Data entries
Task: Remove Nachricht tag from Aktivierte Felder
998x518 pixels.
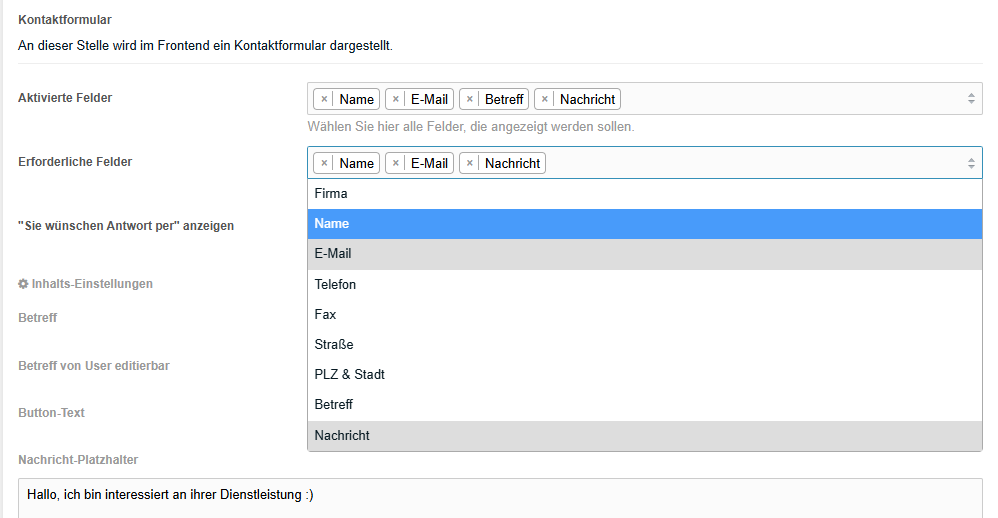Action: pos(544,99)
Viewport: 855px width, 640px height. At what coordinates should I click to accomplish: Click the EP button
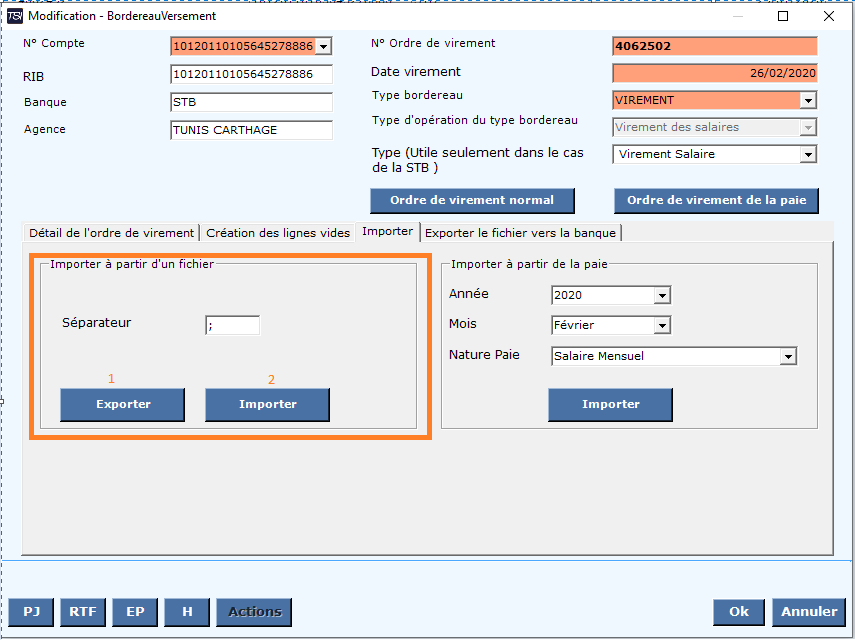point(134,612)
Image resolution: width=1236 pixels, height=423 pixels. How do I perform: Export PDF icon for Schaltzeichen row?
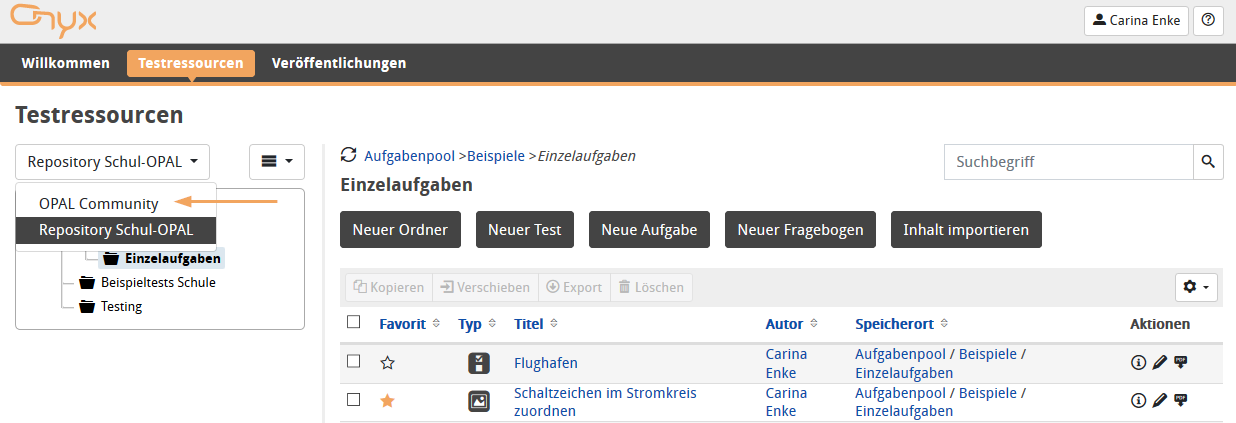click(1181, 401)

## AIM OF THE EXERCISE
Pull out every line of the entries above word for word, omitting the pictures.

## RIGHT ANSWER
Task: Remove Nachricht tag from Aktivierte Felder
998x518 pixels.
Action: pos(544,99)
Viewport: 855px width, 640px height. At what coordinates should I click to accomplish: Click the EP button
point(134,612)
Image resolution: width=1236 pixels, height=423 pixels. How do I perform: Export PDF icon for Schaltzeichen row?
click(1181, 401)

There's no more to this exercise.